Top of SOURCE DATA

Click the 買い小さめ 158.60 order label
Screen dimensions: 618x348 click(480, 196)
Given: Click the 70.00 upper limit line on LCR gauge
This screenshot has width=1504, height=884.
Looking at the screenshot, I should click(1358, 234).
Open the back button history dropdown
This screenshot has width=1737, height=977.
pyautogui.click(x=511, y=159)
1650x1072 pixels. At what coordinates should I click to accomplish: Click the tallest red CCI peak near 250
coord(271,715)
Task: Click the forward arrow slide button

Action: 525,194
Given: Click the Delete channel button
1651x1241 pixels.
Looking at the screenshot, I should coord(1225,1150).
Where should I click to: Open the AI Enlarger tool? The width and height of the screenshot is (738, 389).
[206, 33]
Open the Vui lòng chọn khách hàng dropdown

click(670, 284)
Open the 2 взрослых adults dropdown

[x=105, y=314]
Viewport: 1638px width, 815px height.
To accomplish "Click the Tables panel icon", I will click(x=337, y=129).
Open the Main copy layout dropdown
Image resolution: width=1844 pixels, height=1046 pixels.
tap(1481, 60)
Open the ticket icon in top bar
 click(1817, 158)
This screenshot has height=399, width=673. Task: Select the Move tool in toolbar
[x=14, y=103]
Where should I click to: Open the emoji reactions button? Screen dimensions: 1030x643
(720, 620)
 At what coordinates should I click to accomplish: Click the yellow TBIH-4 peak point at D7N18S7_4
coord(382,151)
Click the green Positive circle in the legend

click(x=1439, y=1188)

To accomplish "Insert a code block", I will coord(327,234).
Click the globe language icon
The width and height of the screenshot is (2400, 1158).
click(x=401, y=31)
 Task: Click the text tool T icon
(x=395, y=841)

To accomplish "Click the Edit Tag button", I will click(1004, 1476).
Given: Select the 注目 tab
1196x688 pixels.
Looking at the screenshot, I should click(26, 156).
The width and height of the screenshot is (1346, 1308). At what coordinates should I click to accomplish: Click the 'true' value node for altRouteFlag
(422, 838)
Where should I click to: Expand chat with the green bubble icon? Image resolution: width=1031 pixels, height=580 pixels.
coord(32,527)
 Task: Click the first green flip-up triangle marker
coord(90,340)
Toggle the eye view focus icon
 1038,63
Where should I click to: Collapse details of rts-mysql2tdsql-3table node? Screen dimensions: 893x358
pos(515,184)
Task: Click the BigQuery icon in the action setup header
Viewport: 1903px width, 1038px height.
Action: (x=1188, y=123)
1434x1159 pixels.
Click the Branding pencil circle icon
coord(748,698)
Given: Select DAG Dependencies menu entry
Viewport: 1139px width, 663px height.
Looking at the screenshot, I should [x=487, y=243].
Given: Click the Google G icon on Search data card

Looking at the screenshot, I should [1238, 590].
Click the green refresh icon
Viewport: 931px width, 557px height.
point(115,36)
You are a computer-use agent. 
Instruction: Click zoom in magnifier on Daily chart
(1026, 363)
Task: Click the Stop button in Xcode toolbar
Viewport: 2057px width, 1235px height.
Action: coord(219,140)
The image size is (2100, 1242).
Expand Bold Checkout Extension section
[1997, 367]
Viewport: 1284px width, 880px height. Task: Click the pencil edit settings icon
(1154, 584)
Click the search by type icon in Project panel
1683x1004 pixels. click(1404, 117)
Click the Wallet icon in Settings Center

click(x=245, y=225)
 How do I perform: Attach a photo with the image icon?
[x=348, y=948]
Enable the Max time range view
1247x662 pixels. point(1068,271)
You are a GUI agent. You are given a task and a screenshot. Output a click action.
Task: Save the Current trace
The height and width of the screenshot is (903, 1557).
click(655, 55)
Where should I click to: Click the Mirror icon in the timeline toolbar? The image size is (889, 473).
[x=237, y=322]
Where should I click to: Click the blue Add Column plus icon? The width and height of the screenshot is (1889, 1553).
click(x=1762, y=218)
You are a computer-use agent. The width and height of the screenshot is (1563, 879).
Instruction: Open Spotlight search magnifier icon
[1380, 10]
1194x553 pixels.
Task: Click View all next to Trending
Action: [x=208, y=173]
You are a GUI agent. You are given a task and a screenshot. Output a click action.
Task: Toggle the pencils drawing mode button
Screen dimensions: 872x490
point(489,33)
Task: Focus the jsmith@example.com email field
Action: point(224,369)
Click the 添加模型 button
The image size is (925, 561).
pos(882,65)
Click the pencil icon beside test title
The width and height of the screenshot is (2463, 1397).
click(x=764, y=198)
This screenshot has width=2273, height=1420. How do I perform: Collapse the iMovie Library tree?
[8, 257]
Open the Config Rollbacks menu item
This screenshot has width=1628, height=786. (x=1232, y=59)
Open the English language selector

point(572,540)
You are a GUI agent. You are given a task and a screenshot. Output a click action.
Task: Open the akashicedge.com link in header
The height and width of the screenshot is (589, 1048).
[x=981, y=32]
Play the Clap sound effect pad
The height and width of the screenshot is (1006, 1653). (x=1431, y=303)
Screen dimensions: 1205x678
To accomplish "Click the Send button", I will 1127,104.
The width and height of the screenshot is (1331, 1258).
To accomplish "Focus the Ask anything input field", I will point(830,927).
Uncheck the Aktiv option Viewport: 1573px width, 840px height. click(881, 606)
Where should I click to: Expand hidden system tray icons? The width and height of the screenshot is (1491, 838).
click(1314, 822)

Bottom of SOURCE DATA

WHAT THE TASK REQUIRES: Output the records in full, keeping them exactly as they are.

PROBLEM SOLUTION:
Click the 買い小さめ 158.60 order label
Screen dimensions: 618x348 click(480, 196)
Given: Click the 70.00 upper limit line on LCR gauge
This screenshot has width=1504, height=884.
Looking at the screenshot, I should click(1358, 234).
Open the back button history dropdown
This screenshot has width=1737, height=977.
pyautogui.click(x=511, y=159)
1650x1072 pixels. At what coordinates should I click to accomplish: Click the tallest red CCI peak near 250
coord(271,715)
Task: Click the forward arrow slide button

Action: 525,194
Given: Click the Delete channel button
1651x1241 pixels.
Looking at the screenshot, I should coord(1225,1150).
Where should I click to: Open the AI Enlarger tool? The width and height of the screenshot is (738, 389).
[206, 33]
Open the Vui lòng chọn khách hàng dropdown

click(670, 284)
Open the 2 взрослых adults dropdown

[x=105, y=314]
Viewport: 1638px width, 815px height.
To accomplish "Click the Tables panel icon", I will click(x=337, y=129).
Open the Main copy layout dropdown
Image resolution: width=1844 pixels, height=1046 pixels.
tap(1481, 60)
Open the ticket icon in top bar
 click(1817, 158)
This screenshot has height=399, width=673. Task: Select the Move tool in toolbar
[x=14, y=103]
Where should I click to: Open the emoji reactions button? Screen dimensions: 1030x643
(720, 620)
 At what coordinates should I click to accomplish: Click the yellow TBIH-4 peak point at D7N18S7_4
coord(382,151)
Click the green Positive circle in the legend

click(x=1439, y=1188)

To accomplish "Insert a code block", I will coord(327,234).
Click the globe language icon
The width and height of the screenshot is (2400, 1158).
click(x=401, y=31)
 Task: Click the text tool T icon
(x=395, y=841)

To accomplish "Click the Edit Tag button", I will click(1004, 1476).
Given: Select the 注目 tab
1196x688 pixels.
Looking at the screenshot, I should click(26, 156).
The width and height of the screenshot is (1346, 1308). At what coordinates should I click to accomplish: Click the 'true' value node for altRouteFlag
(422, 838)
Where should I click to: Expand chat with the green bubble icon? Image resolution: width=1031 pixels, height=580 pixels.
coord(32,527)
 Task: Click the first green flip-up triangle marker
coord(90,340)
Toggle the eye view focus icon
 1038,63
Where should I click to: Collapse details of rts-mysql2tdsql-3table node? Screen dimensions: 893x358
pos(515,184)
Task: Click the BigQuery icon in the action setup header
Viewport: 1903px width, 1038px height.
Action: (x=1188, y=123)
1434x1159 pixels.
Click the Branding pencil circle icon
coord(748,698)
Given: Select DAG Dependencies menu entry
Viewport: 1139px width, 663px height.
Looking at the screenshot, I should [x=487, y=243].
Given: Click the Google G icon on Search data card

Looking at the screenshot, I should [1238, 590].
Click the green refresh icon
Viewport: 931px width, 557px height.
point(115,36)
You are a computer-use agent. 
Instruction: Click zoom in magnifier on Daily chart
(1026, 363)
Task: Click the Stop button in Xcode toolbar
Viewport: 2057px width, 1235px height.
Action: coord(219,140)
The image size is (2100, 1242).
Expand Bold Checkout Extension section
[1997, 367]
Viewport: 1284px width, 880px height. Task: Click the pencil edit settings icon
(1154, 584)
Click the search by type icon in Project panel
1683x1004 pixels. click(1404, 117)
Click the Wallet icon in Settings Center

click(x=245, y=225)
 How do I perform: Attach a photo with the image icon?
[x=348, y=948]
Enable the Max time range view
1247x662 pixels. point(1068,271)
You are a GUI agent. You are given a task and a screenshot. Output a click action.
Task: Save the Current trace
The height and width of the screenshot is (903, 1557).
click(655, 55)
Where should I click to: Click the Mirror icon in the timeline toolbar? The image size is (889, 473).
[x=237, y=322]
Where should I click to: Click the blue Add Column plus icon? The width and height of the screenshot is (1889, 1553).
click(x=1762, y=218)
You are a computer-use agent. The width and height of the screenshot is (1563, 879).
Instruction: Open Spotlight search magnifier icon
[1380, 10]
1194x553 pixels.
Task: Click View all next to Trending
Action: [x=208, y=173]
You are a GUI agent. You are given a task and a screenshot. Output a click action.
Task: Toggle the pencils drawing mode button
Screen dimensions: 872x490
point(489,33)
Task: Focus the jsmith@example.com email field
Action: point(224,369)
Click the 添加模型 button
The image size is (925, 561).
pos(882,65)
Click the pencil icon beside test title
The width and height of the screenshot is (2463, 1397).
click(x=764, y=198)
This screenshot has width=2273, height=1420. How do I perform: Collapse the iMovie Library tree?
[8, 257]
Open the Config Rollbacks menu item
This screenshot has width=1628, height=786. (x=1232, y=59)
Open the English language selector

point(572,540)
You are a GUI agent. You are given a task and a screenshot. Output a click action.
Task: Open the akashicedge.com link in header
The height and width of the screenshot is (589, 1048).
[x=981, y=32]
Play the Clap sound effect pad
The height and width of the screenshot is (1006, 1653). (x=1431, y=303)
Screen dimensions: 1205x678
To accomplish "Click the Send button", I will 1127,104.
The width and height of the screenshot is (1331, 1258).
To accomplish "Focus the Ask anything input field", I will point(830,927).
Uncheck the Aktiv option Viewport: 1573px width, 840px height. click(881, 606)
Where should I click to: Expand hidden system tray icons? The width and height of the screenshot is (1491, 838).
click(1314, 822)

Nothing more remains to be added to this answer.